Le pubblicità tendono, tra l’altro, alla “personalizzazione”. A parlare sono spesso le responsabili del settore “lasciti testamentari” delle onlus, che in modo diretto invitano il telespettatore a seguire il loro consiglio. Si punta sostanzialmente sulla “coscienza” del telespettatore: fare il lascito alla onlus equivale al Bene assoluto.
Addirittura è stata istituita la Giornata internazionale del lascito solidale (13 settembre) proprio per promuovere maggiormente questo strumento.
Il marketing – sempre più performante – applicato alla solidarietà accende qualche interrogativo: un tempo si diceva di fare del bene e scordarsene. Cioè di non farlo sapere agli altri. Alcuni mecenati del passato facevano così (ad esempio Alberto Sordi).
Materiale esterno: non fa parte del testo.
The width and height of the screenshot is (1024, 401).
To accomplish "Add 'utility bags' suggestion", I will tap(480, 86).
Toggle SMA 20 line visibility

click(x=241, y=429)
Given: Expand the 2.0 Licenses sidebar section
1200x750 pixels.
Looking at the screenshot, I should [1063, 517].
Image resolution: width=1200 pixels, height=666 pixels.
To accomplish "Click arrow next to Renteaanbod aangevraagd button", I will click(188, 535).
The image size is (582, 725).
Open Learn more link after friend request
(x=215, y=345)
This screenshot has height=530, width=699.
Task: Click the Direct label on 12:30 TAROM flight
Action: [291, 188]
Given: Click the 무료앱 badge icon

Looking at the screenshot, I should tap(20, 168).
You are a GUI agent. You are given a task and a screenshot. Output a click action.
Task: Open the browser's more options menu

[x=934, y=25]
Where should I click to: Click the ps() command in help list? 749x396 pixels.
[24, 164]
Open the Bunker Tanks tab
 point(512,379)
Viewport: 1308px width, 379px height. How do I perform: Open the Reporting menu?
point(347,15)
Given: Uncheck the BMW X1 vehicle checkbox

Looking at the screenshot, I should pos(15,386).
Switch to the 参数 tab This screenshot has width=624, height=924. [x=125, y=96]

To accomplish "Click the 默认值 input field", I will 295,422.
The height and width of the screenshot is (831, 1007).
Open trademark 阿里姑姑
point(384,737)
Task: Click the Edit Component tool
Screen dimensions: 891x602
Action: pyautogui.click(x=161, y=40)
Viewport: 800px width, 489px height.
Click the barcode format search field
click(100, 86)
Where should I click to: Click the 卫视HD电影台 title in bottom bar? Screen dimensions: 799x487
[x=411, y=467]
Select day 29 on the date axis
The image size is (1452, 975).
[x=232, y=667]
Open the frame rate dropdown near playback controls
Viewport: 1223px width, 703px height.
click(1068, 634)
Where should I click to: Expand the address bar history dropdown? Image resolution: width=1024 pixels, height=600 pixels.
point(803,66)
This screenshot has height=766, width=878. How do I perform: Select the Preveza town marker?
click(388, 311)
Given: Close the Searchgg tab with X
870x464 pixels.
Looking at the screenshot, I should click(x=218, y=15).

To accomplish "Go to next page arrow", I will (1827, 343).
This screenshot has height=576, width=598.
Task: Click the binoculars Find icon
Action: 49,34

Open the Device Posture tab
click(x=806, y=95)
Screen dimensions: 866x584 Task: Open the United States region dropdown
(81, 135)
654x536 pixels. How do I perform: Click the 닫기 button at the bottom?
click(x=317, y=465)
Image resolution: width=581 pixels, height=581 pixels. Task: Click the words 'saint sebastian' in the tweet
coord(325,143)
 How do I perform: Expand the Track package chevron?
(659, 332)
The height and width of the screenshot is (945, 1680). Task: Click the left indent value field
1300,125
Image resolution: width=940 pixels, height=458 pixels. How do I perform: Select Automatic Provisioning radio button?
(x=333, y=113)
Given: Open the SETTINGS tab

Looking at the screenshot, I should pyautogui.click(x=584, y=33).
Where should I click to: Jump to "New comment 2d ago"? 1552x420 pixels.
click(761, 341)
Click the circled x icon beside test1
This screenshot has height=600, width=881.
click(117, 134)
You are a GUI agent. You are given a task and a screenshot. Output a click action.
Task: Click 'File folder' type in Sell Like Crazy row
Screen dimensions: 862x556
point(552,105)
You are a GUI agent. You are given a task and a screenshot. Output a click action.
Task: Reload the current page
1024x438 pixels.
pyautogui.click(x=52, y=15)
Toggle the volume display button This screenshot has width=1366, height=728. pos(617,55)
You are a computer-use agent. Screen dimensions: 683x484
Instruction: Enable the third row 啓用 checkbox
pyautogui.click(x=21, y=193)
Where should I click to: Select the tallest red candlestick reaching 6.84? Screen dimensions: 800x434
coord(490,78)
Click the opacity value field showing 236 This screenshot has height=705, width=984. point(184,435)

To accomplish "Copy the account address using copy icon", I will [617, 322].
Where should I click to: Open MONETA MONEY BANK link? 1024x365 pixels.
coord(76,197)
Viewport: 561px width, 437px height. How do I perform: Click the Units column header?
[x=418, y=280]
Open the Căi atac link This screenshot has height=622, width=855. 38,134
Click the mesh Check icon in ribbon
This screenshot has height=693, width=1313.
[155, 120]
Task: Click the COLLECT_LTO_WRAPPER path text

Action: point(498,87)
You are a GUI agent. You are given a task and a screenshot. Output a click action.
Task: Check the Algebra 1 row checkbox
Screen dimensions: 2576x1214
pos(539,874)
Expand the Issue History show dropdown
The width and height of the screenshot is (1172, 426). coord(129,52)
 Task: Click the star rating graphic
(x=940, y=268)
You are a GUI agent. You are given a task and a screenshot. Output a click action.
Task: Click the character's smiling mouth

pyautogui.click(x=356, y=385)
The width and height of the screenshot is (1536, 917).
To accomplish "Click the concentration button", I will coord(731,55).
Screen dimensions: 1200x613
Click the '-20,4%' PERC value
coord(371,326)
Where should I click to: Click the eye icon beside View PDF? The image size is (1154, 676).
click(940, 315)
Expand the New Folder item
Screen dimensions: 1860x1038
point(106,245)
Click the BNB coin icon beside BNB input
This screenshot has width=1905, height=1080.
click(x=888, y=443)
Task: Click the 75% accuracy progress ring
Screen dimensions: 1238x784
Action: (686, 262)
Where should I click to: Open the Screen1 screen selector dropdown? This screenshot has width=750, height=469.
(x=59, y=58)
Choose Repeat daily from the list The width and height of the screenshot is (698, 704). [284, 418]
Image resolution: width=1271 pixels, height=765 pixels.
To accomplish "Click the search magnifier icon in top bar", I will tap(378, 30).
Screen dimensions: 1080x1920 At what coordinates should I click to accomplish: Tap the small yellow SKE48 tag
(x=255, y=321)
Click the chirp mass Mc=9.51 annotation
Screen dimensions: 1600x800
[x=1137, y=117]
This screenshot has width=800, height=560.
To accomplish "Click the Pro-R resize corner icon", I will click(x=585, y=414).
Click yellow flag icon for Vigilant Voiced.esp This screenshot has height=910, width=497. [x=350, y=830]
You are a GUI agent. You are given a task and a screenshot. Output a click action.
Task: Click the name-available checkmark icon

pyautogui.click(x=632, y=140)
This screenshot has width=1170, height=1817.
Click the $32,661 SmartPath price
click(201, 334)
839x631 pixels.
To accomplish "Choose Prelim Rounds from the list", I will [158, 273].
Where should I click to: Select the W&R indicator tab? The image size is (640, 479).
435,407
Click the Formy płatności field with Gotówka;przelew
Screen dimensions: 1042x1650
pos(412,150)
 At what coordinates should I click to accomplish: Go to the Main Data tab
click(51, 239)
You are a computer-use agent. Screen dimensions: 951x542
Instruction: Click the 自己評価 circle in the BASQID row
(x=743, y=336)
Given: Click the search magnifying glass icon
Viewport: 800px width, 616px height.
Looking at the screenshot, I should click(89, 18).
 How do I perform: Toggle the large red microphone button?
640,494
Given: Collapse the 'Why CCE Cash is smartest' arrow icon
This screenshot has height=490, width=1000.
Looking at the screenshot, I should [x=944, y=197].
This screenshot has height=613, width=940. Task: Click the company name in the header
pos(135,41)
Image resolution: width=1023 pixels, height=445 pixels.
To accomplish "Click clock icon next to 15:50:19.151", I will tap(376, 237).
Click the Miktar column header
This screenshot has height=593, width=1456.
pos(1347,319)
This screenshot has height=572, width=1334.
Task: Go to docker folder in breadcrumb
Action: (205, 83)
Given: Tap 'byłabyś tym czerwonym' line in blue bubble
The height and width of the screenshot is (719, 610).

Le vicende che, viceversa, hanno investito oggi noti influencer hanno purtroppo ribaltato questo antico adagio: fai solidarietà e fallo sapere. O addirittura fai solidarietà – o comunque opera buone azioni, ad esempio anche in campo ambientale – per farlo sapere. Molte aziende fanno così abitualmente: pianto gli alberi e mando un comunicato stampa per farlo sapere al pubblico, cioè ai potenziali consumatori. Ma ora sembra che il discorso investa anche molte organizzazioni umanitarie che sfruttano immagini d’impatto – ad esempio bambini ammalati – per raccogliere fondi. D’accordo, è la loro mission: ma perché se voglio fare del bene non posso procedere con le tante emergenze di prossimità – ad iniziare dalla parrocchia – ma debbo lasciare i miei averi ad organizzazioni internazionali, laddove diventa davvero difficile l’assoluto controllo di ogni azione?
Inoltre il cosiddetto “lascito solidale” sposta, di fatto, il valore materiale di un testamento dalla sfera degli affetti diretti – a cominciare da quelli familiari – a quelli universalistici. Cioè alla famiglia si affianca – o si sostituisce – l’organizzazione umanitaria con la sua promessa di impegno verso i più deboli e sfortunati. Sulla carta tutto onorevole, ma nei fatti è giusto “indebolire” il valore familiare verso altre realtà di cui, spesso, si ignorano i meccanismi operativi? Cioè davvero il mio lascito andrà direttamente al bambino ammalato in Africa e non servirà, invece, a contribuire agli stipendi degli operatori della multinazionale della solidarietà?